Google+ Georgia On My Mind: A Lone Grave

Saturday, September 11, 2010

A Lone Grave

We’ve become very accustomed to seeing macabre crosses and wreaths on the side of the road marking some terrible tragedy, but an actual lone grave on the side of the road begs some explanation even though hundreds of people pass it each day with nary a notice.

At one time someone did take notice and surrounded the grave with a fence and actually enclosed the grave with bricks and a marker. A bench was added, a decorative sundial and the remnants of a few plantings still exist.

The grave is at the intersection of Burris and Land Roads in the Clayton Community of Cherokee County, and is at the outer edge of the property belonging to Clayton Elementary School.
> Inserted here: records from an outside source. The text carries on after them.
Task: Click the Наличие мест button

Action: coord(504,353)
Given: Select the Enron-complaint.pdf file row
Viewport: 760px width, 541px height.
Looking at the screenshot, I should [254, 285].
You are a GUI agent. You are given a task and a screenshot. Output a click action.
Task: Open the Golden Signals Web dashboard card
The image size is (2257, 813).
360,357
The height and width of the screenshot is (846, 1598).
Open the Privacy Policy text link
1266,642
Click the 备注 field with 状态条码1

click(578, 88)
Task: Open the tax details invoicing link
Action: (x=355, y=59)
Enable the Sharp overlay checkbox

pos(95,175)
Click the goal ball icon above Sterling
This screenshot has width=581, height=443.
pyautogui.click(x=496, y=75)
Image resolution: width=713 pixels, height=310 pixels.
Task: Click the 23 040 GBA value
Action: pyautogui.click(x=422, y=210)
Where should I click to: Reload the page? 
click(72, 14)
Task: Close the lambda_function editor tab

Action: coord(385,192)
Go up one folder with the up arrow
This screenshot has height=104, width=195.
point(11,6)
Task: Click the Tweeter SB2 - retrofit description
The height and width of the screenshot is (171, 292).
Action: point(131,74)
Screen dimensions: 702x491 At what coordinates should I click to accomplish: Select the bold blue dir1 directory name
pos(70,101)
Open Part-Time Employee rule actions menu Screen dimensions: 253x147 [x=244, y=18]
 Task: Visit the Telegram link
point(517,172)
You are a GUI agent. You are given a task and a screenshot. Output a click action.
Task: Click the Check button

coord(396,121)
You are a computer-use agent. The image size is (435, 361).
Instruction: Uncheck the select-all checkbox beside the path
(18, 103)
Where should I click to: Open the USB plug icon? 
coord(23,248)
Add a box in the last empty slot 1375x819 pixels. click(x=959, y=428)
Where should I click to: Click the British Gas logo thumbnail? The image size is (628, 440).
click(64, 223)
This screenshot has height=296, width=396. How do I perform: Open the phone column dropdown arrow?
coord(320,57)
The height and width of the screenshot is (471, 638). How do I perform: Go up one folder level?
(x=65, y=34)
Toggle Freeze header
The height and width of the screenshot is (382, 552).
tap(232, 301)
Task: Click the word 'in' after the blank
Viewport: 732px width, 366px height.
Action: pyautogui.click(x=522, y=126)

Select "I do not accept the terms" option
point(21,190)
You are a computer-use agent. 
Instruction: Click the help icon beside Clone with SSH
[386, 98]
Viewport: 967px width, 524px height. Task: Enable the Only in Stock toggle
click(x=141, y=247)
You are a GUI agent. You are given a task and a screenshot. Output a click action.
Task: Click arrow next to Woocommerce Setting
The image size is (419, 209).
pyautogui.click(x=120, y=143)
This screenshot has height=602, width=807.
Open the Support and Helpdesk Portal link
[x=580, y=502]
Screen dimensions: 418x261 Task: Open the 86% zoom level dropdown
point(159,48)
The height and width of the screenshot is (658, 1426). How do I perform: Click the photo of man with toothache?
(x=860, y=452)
The grave is marked Aaron Burris…..1796-1864. The year of death leads one to think perhaps Mr. Burris was a soldier in the Civil War, and was slain by an enemy bullet, but look at the birth and death dates again. Do some elementary subtraction and we discover Mr. Burris was 68 at the time of his death – a little old to be traipsing off to whoop some Yankee butt.

The story goes Mr. Burris was one of a few handful of men who were left behind with the ladies while their men folk marched gallantly off to defend the ill-fated Confederate cause. Some ailment took hold of Mr. Burris and he passed away.

Suddenly the women living in the Clayton Community had a neighbor to bury and no men were around to do the necessaries.

Now…….I consider myself to be a very strong Southern woman. In fact, if you knew half of what I’ve experienced over the last four to five years you would beg me to let you off my crazy roller coaster ride, BUT….prepare my neighbor’s body for burial and dig the grave????

I’m not THAT woman, but – perhaps I need to rethink here – my quickness in doubting my abilities betray the memories of those women and one in particular Sarah Emmaline Land (Cline), wife of James Johnson Land, my great-great grandmother.

The Civil War/Atlanta page at The Examiner has more information regarding women on the home front.


Kelly D. said...

Back when I went to Clayton School, the grave was nothing but a slab of concrete, not even a marker or anything there.

But I cant' imagine having to bury anyone myself. They were made of sterner stuff way back then.

Anonymous said...

The bricks and plantings surrounding the grave were actually designed by a 4th grader at the school.

The link below tells the commonly heard story of Mr. Burris.

Kim T. said...

The story that was told to me by my grandmother was that Mr. Burris was killed by some Union soldiers passing through the area. I recall her saying he was sitting on a fence. My ?-grandmother supposedly helped to bury him as well.